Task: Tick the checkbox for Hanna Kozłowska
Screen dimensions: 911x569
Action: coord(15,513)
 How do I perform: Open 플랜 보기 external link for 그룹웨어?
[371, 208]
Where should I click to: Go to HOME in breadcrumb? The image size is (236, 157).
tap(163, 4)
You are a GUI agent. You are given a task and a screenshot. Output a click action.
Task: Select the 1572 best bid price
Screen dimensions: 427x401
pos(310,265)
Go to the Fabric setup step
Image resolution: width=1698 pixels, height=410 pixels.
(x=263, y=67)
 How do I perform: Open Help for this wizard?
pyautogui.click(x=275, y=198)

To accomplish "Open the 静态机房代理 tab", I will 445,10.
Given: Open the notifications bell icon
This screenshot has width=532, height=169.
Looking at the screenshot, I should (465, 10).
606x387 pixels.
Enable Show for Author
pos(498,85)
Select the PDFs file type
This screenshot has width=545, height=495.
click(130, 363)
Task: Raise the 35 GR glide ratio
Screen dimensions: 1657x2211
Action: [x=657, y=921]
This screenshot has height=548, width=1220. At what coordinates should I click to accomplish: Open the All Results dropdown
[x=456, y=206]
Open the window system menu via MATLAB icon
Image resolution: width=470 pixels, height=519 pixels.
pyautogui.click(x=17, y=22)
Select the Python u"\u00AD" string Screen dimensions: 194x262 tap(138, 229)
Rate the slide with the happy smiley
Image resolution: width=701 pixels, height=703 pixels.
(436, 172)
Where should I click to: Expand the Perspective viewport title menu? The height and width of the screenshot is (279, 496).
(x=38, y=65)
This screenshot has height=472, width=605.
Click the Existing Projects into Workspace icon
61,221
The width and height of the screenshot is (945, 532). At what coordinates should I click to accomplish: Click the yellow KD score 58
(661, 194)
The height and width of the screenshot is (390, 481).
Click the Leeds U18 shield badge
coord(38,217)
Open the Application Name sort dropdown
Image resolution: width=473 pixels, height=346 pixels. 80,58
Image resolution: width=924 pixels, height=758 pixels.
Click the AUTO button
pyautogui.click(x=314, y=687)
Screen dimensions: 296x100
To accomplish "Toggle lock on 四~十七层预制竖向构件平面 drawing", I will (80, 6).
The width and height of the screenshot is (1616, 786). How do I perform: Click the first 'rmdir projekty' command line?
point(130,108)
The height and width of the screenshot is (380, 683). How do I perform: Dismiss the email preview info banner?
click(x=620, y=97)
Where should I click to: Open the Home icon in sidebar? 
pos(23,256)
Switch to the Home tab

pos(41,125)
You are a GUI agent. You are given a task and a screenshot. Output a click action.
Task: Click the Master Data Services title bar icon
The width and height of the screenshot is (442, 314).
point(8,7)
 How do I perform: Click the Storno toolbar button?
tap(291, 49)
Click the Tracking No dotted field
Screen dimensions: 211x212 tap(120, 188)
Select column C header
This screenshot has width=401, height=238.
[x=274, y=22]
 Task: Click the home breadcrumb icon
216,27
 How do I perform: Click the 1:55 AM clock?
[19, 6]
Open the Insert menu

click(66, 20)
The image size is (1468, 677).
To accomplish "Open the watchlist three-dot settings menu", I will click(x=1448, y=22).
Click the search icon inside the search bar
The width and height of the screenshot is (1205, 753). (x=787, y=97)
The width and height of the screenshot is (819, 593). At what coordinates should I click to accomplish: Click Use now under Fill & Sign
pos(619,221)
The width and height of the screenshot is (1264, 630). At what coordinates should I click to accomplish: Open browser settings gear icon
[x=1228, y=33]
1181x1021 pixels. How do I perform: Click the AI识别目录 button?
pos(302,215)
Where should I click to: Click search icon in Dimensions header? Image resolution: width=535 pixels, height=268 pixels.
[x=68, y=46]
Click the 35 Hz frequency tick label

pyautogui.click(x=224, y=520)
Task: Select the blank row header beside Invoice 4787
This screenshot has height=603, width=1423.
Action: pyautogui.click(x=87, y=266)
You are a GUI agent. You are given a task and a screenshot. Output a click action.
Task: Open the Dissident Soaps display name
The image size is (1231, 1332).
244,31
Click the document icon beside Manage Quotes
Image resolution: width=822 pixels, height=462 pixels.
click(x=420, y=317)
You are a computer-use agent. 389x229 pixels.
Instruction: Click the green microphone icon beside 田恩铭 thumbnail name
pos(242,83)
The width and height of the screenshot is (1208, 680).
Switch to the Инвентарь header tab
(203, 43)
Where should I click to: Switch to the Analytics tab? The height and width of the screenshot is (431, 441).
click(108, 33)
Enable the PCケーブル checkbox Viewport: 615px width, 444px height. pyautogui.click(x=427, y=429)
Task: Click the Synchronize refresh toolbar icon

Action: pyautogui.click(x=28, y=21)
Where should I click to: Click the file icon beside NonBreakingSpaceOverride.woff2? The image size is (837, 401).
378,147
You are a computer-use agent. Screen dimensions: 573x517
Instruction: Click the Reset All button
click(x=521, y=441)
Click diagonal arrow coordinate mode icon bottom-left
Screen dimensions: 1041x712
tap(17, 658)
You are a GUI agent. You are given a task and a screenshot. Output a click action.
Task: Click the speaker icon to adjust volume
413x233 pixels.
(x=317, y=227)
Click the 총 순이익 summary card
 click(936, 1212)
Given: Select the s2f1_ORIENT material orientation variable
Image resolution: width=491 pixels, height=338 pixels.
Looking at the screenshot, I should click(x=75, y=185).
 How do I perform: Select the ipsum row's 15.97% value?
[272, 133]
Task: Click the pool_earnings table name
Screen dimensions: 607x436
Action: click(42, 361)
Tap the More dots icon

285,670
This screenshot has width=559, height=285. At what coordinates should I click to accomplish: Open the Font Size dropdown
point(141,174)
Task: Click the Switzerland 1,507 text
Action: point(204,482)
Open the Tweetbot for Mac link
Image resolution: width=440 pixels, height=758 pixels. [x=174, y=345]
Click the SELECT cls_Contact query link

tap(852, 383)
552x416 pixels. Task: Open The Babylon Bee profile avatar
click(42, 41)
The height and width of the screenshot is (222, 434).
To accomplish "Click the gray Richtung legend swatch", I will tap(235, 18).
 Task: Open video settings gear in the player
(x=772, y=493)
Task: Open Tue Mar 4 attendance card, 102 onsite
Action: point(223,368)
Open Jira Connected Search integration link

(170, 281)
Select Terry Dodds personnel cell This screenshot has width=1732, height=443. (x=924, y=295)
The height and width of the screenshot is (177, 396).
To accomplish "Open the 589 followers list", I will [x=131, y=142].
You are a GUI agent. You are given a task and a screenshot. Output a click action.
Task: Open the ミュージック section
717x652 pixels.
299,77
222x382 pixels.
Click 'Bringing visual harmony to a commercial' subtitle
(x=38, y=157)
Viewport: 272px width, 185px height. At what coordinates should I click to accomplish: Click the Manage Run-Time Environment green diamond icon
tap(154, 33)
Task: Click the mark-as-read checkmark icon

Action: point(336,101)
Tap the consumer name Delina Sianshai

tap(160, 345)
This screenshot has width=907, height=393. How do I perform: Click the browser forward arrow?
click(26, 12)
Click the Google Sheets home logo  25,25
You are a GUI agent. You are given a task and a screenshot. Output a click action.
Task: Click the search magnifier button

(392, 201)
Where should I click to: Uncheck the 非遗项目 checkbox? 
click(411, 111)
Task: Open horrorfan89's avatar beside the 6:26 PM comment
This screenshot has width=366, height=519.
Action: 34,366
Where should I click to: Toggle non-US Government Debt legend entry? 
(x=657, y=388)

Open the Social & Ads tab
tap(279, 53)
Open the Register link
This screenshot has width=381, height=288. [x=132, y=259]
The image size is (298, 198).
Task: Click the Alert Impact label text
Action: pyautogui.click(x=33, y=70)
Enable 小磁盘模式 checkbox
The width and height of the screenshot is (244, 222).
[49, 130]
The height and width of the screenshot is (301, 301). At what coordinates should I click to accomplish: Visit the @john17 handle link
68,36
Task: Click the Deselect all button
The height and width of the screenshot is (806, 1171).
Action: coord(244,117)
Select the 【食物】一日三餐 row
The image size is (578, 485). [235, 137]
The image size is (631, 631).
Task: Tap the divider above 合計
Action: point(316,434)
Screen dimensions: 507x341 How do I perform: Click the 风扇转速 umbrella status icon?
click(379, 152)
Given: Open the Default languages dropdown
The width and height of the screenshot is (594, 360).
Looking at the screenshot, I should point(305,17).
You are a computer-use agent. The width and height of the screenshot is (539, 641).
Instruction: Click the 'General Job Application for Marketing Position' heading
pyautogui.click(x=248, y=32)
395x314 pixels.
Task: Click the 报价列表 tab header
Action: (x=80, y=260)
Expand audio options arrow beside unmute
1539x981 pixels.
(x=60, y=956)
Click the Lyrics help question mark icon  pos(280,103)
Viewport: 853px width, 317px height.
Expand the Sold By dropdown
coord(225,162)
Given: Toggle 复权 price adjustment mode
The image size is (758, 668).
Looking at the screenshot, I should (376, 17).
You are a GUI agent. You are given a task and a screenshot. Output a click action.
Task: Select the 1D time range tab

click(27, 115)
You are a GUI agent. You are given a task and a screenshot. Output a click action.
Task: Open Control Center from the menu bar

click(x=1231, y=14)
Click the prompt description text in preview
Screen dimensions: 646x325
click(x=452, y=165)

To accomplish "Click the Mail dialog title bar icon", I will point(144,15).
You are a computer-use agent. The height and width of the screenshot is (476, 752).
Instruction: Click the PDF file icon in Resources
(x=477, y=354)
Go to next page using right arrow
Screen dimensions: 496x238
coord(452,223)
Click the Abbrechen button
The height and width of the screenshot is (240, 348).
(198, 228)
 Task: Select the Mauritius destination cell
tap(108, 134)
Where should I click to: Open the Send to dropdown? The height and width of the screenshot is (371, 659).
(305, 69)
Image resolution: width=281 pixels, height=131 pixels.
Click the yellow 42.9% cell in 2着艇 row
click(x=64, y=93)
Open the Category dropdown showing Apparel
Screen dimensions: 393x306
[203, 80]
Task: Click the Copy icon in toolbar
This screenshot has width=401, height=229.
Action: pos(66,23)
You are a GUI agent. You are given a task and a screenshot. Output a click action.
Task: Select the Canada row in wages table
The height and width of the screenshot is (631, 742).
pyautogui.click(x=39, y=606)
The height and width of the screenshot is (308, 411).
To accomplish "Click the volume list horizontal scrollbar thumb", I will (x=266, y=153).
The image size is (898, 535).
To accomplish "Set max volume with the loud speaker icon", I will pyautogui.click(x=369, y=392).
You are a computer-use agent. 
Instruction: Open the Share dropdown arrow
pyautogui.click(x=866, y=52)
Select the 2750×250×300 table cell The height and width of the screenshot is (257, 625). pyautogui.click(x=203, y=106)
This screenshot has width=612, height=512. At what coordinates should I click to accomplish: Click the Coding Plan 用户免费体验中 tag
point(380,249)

_ _ _

▶ [What you should do]: Once the line with "How do I perform: Open Help for this wizard?" is found in the records above, print exactly that line and every line after it through the line with "606x387 pixels.".

▶ [Result of this task]:
 How do I perform: Open Help for this wizard?
pyautogui.click(x=275, y=198)

To accomplish "Open the 静态机房代理 tab", I will 445,10.
Given: Open the notifications bell icon
This screenshot has width=532, height=169.
Looking at the screenshot, I should (465, 10).
606x387 pixels.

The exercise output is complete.